Document excerpt:
== Segment start ==
Moscow, Russia - A high-ranking Vatican envoy held sensitive talks Wednesday with a senior Russian Orthodox priest, cautioning that progress in healing the rift between the churches would be measured in small steps.
The head of the Vatican's office for relations with other Christians, Cardinal Walter Kasper, arrived in Moscow on Monday to pursue Pope Benedict XVI's drive for better relations with the Russian Orthodox Church.
Benedict's predecessor, Pope John Paul II, never fulfilled his dream of visiting Russia following the 1991 Soviet collapse because of disputes between the two churches, split during the Great Schism of 1054.
``We are here to repeat our proposals,'' Kasper said in an interview carried Wednesday by the Catholic missionary news service AsiaNews. ``There must not only be steps by us. Dialogue is always reciprocal.''
Kasper sat down for talks Wednesday with Metropolitan Kirill, the head of the Russian Orthodox Church's foreign relations department.
``We want to see what we can do together, study the possibilities,'' Kasper said, according to AsiaNews. ``There won't be decisive steps but little ones.''
The Russian Orthodox Church said in a statement after the talks that the parties expressed their understanding that ``cooperation between the Orthodox and Catholic churches in consolidating Christian spiritual and moral values ... can be especially important now, when the peoples of Europe and the world are suffering a moral crisis.''
Russian Orthodox Church Patriarch Alexy II maintains that a papal visit to Russia would be possible only after ending alleged Catholic poaching for converts in Russia and other former Soviet lands and discrimination against the Orthodox in western Ukraine.
== Segment end ==
Information:
== Segment start ==
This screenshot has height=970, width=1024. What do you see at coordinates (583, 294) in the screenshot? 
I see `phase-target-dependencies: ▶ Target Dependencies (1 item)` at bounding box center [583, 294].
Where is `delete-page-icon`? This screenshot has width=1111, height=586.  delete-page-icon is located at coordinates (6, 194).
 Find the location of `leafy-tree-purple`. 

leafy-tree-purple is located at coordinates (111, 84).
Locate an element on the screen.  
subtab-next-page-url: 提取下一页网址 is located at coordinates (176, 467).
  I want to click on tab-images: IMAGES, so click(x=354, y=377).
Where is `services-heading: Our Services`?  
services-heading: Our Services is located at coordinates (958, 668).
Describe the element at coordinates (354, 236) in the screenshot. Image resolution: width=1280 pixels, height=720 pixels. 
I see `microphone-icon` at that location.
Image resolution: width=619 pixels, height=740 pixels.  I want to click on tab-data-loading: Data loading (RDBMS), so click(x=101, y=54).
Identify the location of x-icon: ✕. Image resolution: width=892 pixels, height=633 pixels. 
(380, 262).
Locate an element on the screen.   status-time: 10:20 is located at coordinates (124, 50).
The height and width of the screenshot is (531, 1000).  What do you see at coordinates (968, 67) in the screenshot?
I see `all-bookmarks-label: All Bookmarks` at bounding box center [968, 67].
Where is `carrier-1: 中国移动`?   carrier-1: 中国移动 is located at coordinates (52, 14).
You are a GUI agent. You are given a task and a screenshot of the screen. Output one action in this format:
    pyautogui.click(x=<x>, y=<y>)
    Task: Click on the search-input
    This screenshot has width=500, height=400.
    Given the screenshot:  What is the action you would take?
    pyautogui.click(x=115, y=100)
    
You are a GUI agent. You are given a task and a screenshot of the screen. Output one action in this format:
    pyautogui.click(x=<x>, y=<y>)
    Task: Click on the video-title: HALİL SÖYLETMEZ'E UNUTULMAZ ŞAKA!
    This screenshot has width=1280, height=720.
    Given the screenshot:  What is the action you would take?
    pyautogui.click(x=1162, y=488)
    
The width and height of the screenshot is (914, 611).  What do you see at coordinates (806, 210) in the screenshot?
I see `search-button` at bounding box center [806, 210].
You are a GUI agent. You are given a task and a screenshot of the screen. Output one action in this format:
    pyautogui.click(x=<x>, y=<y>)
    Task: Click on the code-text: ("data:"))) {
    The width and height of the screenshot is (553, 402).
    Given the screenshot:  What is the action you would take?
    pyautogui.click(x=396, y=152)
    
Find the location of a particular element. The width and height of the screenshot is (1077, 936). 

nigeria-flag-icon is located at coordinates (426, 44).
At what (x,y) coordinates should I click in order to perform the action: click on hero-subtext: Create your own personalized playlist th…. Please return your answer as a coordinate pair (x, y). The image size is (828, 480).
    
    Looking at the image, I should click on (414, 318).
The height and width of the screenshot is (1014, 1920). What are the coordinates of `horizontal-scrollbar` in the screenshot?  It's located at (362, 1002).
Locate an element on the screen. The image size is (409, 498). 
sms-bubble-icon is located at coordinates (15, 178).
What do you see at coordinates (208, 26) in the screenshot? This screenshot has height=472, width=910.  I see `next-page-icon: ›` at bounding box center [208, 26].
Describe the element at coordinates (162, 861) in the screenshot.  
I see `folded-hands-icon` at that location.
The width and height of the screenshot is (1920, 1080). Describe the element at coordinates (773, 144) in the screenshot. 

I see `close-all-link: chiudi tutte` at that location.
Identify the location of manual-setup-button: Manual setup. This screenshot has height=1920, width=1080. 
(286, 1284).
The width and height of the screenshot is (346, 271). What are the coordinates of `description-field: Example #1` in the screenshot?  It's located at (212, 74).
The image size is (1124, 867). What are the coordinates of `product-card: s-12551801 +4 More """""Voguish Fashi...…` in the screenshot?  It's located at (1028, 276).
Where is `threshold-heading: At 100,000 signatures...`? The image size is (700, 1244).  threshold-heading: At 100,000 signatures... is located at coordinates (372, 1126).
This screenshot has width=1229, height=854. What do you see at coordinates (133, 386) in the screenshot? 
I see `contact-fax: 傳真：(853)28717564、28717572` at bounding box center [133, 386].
== Segment end ==
Activity 1:
In the news report on the Vatican envoy's Moscow visit, whom did Cardinal Walter Kasper hold talks with on Wednesday?
Activity 2:
Continue the news report on the Vatican envoy's Moscow visit from its last sentence.
The records have nothing to do with the news report on Vatican and Russian Orthodox talks.

Expected answer 1:
Metropolitan Kirill, the head of the Russian Orthodox Church's foreign relations department.

Expected answer 2:
The Vatican has rejected the proselytizing allegations, saying it is only ministering to Russia's tiny Catholic community - about 600,000 people in the country's population of 144 million. The Russian Orthodox Church claims about two-thirds of the population as followers.
The Vatican said it couldn't stop Ukraine's Eastern Rite Catholics - who follow Orthodox ritual but bear allegiance to the pope - from reclaiming churches given to the Orthodox by the Communists.
During Wednesday's talks, Kirill warned Kasper that the head of Eastern Rite Catholics in Ukraine shouldn't mention the Ukrainian capital Kiev in his title or move his residence to the city, where the Moscow-controlled Orthodox Church in Ukraine has its seat, the Orthodox Church said in a statement.
It added that if Eastern Rite Catholics in Ukraine carry out their intentions, ``that would create a serious obstacle to the development of Orthodox-Catholic relations, for which the heads of the two churches have both promised to strive.''
Father Vsevolod Chaplin, a deputy head of the Orthodox Church's foreign relations department, who attended Wednesday's talks, voiced hope that the Vatican will listen to the Orthodox concerns and take them into account.